(Collected data)
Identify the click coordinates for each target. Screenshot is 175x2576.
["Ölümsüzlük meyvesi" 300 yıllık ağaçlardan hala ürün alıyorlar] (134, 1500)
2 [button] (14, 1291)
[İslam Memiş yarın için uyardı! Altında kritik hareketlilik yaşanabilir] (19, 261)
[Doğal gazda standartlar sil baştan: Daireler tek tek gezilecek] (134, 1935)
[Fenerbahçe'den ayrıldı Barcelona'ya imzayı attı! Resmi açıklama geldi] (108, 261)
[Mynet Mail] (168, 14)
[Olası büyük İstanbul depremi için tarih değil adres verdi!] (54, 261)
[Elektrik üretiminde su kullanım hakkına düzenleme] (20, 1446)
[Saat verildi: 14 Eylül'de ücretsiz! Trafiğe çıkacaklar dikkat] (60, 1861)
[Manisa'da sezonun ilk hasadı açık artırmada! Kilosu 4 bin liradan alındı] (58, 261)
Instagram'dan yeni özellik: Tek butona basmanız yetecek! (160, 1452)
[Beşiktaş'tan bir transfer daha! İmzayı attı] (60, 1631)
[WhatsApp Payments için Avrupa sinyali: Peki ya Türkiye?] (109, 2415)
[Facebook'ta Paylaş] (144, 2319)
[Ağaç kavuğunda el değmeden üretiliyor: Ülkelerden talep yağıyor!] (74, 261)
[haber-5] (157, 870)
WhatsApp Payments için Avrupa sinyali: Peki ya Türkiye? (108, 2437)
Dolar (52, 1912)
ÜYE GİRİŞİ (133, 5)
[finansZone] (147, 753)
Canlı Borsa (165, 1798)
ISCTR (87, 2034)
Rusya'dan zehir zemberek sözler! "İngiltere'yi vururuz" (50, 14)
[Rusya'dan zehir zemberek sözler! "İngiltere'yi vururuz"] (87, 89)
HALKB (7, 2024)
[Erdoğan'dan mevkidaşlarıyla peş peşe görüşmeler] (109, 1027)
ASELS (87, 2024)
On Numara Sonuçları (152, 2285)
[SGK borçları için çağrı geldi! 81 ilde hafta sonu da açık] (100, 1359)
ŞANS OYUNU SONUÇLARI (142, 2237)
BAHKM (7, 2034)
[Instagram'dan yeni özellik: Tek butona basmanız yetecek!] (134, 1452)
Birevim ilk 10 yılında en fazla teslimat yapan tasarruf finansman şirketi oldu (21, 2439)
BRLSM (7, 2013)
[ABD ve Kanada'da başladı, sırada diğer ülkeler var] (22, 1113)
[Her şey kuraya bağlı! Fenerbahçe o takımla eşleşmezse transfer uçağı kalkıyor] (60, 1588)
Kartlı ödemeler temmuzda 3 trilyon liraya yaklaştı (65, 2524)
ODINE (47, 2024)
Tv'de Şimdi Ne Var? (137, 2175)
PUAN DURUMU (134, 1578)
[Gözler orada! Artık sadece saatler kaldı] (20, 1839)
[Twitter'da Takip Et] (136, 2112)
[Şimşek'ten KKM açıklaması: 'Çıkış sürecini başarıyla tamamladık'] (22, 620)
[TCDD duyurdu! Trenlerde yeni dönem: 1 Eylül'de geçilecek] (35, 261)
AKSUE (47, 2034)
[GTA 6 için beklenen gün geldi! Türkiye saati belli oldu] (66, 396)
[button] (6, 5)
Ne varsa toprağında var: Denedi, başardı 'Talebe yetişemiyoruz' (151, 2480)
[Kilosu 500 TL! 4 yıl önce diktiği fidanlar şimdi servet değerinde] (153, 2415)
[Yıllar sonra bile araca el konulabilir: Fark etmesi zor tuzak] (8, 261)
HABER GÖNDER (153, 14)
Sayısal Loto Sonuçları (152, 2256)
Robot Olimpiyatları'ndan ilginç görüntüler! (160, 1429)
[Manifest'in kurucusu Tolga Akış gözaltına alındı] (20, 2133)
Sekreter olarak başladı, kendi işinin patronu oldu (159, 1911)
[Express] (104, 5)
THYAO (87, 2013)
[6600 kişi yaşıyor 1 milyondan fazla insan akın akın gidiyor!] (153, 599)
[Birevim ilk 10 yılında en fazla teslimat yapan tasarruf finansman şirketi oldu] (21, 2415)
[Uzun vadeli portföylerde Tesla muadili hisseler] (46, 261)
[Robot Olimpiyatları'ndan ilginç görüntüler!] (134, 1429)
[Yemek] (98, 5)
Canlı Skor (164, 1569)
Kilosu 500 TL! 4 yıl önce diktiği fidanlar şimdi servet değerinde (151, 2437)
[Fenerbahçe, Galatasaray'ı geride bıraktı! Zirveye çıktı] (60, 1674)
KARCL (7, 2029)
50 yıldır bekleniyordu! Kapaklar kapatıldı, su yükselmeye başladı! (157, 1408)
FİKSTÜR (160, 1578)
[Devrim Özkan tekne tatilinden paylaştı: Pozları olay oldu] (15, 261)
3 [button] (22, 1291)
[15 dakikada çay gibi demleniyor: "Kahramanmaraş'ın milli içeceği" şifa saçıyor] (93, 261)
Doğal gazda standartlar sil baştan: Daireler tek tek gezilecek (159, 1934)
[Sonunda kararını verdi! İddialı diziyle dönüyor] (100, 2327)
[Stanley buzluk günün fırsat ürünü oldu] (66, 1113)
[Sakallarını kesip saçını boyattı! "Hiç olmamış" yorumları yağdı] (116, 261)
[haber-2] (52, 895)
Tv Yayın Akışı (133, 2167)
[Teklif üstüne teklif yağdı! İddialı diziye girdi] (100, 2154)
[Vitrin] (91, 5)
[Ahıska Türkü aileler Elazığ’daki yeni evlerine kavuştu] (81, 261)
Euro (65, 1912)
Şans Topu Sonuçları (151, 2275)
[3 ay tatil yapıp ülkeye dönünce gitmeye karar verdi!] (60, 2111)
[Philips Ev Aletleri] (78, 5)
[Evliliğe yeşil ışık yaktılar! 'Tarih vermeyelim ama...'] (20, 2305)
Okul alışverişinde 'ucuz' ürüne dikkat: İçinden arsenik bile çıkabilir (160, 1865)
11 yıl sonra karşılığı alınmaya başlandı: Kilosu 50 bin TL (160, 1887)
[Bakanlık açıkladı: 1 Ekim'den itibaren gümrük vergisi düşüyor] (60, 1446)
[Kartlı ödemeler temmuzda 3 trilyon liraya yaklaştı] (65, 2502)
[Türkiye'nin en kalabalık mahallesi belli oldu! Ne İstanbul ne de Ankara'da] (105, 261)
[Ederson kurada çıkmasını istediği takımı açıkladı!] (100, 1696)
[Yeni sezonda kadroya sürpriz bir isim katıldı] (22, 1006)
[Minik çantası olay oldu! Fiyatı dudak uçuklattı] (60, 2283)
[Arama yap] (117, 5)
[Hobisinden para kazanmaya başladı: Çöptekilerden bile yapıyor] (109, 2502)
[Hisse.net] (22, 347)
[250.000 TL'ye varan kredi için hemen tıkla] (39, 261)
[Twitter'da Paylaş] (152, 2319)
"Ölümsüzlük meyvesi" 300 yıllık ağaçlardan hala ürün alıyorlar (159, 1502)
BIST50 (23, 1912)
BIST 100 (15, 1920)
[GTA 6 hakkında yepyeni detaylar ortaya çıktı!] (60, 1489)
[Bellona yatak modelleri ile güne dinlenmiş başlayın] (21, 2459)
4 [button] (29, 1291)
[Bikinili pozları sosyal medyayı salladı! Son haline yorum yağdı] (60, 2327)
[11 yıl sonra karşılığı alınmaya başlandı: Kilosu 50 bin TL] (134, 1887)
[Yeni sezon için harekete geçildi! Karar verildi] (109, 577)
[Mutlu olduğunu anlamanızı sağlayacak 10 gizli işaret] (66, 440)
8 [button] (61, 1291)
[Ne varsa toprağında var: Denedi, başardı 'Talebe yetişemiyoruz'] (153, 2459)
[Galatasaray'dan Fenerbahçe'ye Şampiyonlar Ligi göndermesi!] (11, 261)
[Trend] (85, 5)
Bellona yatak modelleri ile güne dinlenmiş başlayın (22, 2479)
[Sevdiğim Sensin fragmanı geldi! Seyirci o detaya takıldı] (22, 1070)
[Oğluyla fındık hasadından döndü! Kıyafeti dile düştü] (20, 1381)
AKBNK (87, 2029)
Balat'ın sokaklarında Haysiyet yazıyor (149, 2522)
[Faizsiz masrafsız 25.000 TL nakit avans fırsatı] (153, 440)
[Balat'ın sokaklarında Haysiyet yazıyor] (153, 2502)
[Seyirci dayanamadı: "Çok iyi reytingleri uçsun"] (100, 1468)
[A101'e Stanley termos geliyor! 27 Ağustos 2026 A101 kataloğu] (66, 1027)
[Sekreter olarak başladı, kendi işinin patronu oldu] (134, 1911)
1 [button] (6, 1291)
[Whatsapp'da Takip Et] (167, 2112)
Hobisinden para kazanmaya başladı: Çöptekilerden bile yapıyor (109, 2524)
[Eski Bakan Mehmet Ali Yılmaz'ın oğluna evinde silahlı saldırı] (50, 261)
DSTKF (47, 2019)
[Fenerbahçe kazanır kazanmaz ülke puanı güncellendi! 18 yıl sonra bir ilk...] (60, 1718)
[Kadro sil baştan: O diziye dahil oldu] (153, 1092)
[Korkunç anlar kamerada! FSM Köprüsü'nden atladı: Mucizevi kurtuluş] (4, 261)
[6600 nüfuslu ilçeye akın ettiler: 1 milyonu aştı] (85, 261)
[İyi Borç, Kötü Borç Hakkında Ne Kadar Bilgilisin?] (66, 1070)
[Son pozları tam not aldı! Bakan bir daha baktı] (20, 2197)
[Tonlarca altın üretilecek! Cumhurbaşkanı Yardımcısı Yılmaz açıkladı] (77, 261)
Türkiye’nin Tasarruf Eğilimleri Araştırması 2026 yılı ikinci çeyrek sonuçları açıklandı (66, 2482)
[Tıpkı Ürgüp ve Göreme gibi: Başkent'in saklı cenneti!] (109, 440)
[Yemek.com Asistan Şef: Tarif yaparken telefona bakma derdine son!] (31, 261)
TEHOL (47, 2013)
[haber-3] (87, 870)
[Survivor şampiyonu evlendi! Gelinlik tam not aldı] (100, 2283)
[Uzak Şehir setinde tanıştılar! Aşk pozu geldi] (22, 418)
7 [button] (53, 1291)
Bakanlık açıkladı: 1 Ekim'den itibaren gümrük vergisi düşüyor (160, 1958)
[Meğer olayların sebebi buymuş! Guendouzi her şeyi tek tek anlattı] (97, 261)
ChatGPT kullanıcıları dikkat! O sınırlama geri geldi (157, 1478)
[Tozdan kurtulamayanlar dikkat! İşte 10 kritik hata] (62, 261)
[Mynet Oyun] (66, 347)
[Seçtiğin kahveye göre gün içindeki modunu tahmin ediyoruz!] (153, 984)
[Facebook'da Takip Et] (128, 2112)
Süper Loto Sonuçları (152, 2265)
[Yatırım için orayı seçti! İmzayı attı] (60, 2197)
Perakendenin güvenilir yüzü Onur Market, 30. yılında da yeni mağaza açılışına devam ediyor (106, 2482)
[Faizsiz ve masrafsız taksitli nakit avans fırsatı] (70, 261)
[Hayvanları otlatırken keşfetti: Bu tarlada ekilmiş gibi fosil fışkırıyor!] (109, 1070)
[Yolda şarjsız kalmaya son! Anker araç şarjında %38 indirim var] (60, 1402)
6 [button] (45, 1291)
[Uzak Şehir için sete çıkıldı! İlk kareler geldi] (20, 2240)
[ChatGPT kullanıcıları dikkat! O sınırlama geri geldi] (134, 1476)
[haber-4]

**Task to carry out**: Beginning with the top line of the data above, output every line exactly until the one that contains "[İslam Memiş yarın", and include that one too.

**Final answer**:
Identify the click coordinates for each target. Screenshot is 175x2576.
["Ölümsüzlük meyvesi" 300 yıllık ağaçlardan hala ürün alıyorlar] (134, 1500)
2 [button] (14, 1291)
[İslam Memiş yarın için uyardı! Altında kritik hareketlilik yaşanabilir] (19, 261)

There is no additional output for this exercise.